Hurco Companies designs, manufactures, and sells computerized machine tools mostly for companies in the metal cutting industry. These products consist of numerous cutting devices such as computer numeric control (CNC) milling machines and high speed machining products. Hurco also provides hardware accessories and replacement parts for its machine product lines, as well as training services for its customers. Hurco provides these devices to companies that make products for a plethora of industries, ranging from aerospace to medical equipment to automobile makers.

Promising Fundamentals

Overall, Hurco’s revenue in 2014 was impressive and increased 15% year over year. Operating income also grew 61%, due to Hurco’s effective cost management. This positive growth continued into this year when Hurco released its first quarter earnings. While revenue remained flat year over year in 1Q15, costs were further reigned in and 1Q15’s operating income grew 84% year over year. This revenue growth in 2014 and efficiency improvements into this year have allowed Hurco to grow its after-tax profit (NOPAT) by 55% in 2014 and 82% on a trailing twelve-month (TTM) basis. Over the last five years, profits have grown from a -$3 million loss in 2009, to $18 million on a TTM basis.
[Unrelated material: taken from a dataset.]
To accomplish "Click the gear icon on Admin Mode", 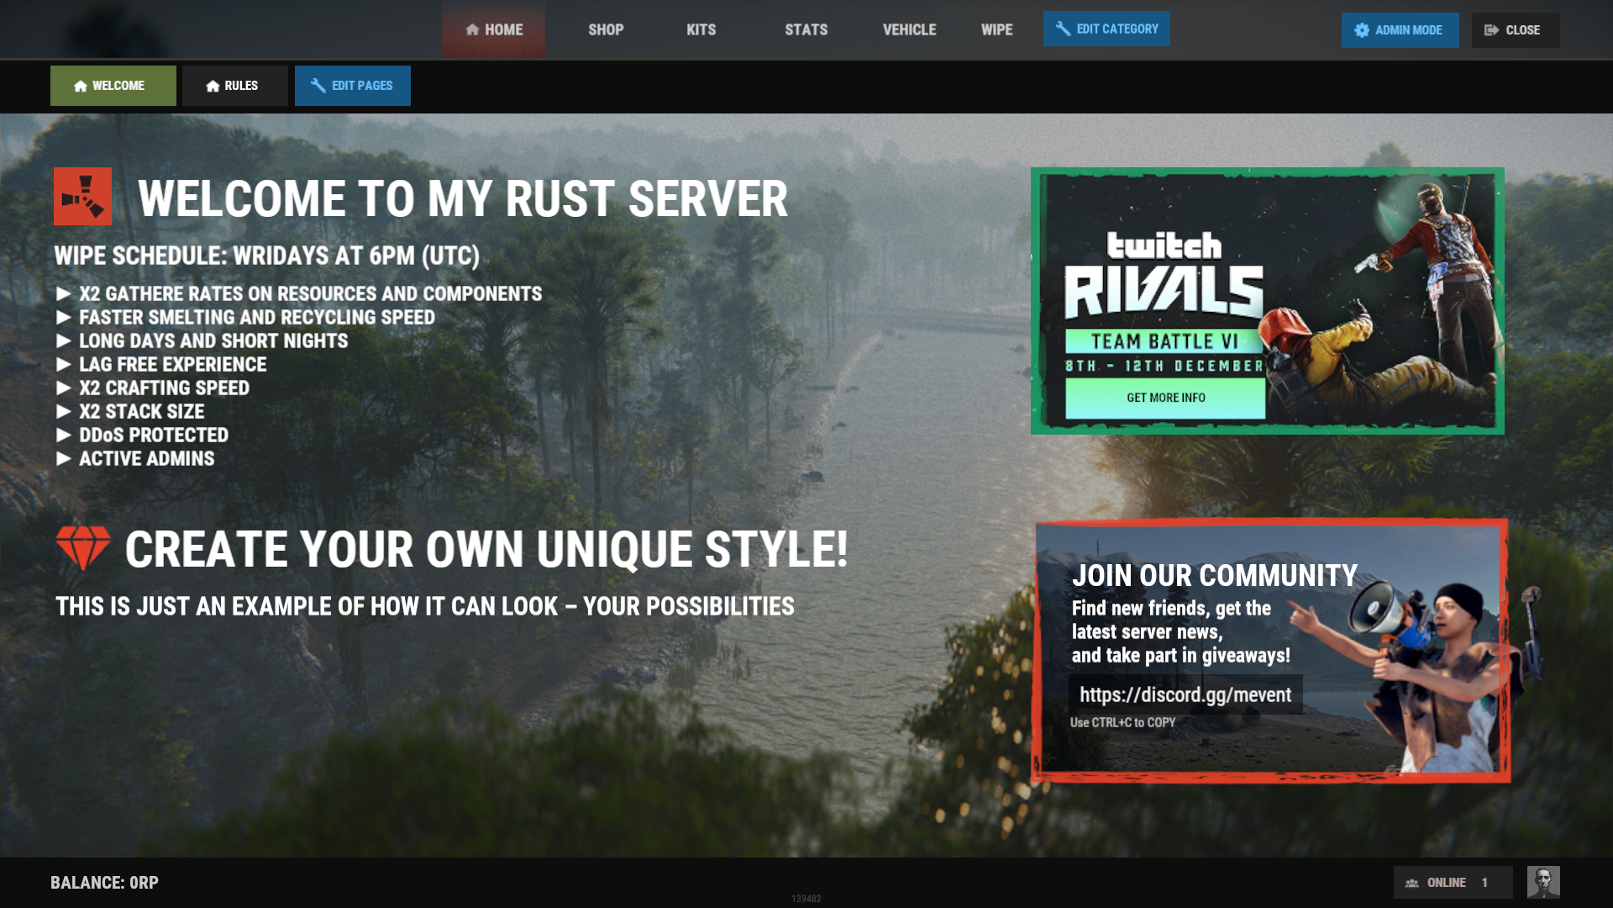I will (1361, 30).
The company’s return on invested capital (ROIC) was 11% in 2014, up from 8% the year before. Hurco also has $15 million in TTM free cash flow and only $12 million in total debt. A strong balance sheet and cash flow allows this company flexibility through all business cycles.

Eye on the Future

As mentioned earlier, Hurco is expanding outside of the box of traditional industrial companies. With its mill machines’ ability to produce any number of products, parts, or pieces, the uses can be endless. Hurco realizes this as well, and is currently building a device that can turn a regular mill into a 3-D printing device. While we’re waiting to see the results of this particular innovation, this type of cutting-edge technology could continue growing Hurco’s core business at even greater levels than as in the past.

Hurco’s stock price is relatively flat on the year despite the positive 1Q15 results. At its current price of ~$34/share, HURC has a price to economic book value (PEBV) ratio of 1.0. This ratio implies that the market expects Hurco to never meaningfully grow NOPAT over the remaining life of its business. For a company that has been around for nearly 50 years, never growing profits again seems highly unlikely, especially when considering the company’s recent history.

If Hurco can grow NOPAT by just 9% compounded annually for the next ten years, the stock is worth $41/share –– a 21% upside.

Disclosure: David Trainer and Kyle Guske II receive no compensation to write about any specific stock, style, or theme.